====== Data records ======

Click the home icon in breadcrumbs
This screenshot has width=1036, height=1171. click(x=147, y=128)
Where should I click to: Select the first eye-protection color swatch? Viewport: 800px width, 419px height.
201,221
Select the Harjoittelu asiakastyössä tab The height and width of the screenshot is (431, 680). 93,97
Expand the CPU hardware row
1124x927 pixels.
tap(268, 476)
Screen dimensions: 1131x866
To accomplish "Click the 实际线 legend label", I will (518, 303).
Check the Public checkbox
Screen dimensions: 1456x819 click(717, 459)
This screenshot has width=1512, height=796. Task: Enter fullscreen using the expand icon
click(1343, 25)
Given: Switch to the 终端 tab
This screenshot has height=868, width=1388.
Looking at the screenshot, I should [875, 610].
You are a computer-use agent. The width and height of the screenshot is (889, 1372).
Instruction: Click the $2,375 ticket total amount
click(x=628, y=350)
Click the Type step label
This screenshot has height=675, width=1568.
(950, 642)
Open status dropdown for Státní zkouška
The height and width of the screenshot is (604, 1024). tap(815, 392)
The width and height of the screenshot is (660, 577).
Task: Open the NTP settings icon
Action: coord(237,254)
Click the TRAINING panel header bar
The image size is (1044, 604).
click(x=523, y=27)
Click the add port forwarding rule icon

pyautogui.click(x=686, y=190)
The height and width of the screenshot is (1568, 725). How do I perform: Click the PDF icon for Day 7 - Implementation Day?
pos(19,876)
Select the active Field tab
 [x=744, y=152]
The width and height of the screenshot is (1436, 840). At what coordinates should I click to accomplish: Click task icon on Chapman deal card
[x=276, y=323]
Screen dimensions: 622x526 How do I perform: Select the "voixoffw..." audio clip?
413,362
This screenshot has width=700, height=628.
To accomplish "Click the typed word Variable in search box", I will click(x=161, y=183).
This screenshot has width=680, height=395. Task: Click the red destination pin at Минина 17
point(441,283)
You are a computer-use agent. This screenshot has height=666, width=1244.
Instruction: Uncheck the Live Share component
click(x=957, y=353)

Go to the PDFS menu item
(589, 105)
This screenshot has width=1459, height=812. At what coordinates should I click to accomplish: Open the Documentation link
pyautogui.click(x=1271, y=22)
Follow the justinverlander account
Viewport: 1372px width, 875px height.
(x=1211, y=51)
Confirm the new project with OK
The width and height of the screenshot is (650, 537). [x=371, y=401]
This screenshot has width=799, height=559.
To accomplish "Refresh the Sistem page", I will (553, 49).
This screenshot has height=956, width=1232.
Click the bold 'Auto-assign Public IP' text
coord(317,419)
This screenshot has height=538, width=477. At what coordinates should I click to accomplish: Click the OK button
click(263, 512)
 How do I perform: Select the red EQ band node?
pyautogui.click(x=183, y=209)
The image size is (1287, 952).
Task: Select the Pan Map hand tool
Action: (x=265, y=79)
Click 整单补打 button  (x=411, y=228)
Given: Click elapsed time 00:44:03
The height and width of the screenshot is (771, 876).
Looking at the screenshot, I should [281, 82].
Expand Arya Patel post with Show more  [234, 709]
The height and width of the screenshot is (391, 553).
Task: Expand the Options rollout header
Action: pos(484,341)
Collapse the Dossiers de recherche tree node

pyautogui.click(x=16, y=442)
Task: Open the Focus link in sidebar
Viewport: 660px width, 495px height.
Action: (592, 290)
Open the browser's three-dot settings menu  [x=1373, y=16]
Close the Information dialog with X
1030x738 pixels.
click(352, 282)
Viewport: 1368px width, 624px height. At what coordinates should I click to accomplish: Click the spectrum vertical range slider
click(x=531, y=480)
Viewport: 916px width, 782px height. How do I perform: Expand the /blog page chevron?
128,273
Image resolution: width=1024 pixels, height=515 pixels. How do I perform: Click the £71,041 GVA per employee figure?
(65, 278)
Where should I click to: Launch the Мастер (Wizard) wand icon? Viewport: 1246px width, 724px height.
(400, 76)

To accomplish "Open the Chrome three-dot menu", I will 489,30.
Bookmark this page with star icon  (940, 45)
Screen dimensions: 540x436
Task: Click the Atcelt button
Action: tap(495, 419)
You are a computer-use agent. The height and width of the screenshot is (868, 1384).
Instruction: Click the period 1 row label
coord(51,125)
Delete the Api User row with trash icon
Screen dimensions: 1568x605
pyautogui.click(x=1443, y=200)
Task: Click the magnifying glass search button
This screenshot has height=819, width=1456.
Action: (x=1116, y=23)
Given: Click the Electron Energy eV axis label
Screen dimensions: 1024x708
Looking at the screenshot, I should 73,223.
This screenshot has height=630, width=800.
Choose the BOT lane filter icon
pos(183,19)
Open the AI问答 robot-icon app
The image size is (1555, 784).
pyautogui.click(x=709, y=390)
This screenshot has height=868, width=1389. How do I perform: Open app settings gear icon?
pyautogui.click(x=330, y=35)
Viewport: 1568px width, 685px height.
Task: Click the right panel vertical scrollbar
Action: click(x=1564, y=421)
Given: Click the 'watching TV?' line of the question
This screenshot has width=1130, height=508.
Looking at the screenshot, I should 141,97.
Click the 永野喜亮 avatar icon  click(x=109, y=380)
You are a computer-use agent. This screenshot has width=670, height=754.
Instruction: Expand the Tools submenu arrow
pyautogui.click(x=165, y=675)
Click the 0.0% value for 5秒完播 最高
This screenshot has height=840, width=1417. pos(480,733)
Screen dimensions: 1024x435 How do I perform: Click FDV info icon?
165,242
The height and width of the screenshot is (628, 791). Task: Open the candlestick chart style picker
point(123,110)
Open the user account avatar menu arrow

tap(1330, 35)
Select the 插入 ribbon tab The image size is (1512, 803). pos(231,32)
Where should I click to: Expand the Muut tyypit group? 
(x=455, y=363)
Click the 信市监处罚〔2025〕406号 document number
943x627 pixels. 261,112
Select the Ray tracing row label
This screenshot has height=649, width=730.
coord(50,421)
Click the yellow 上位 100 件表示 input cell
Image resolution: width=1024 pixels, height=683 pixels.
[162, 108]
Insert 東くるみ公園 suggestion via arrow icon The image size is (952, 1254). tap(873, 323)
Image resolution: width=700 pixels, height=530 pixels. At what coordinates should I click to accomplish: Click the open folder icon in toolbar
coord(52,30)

======

- _What needs to be done_: Determine how many lines of the entries hold "agent", and reply with that number only.

- _Exercise response_: 4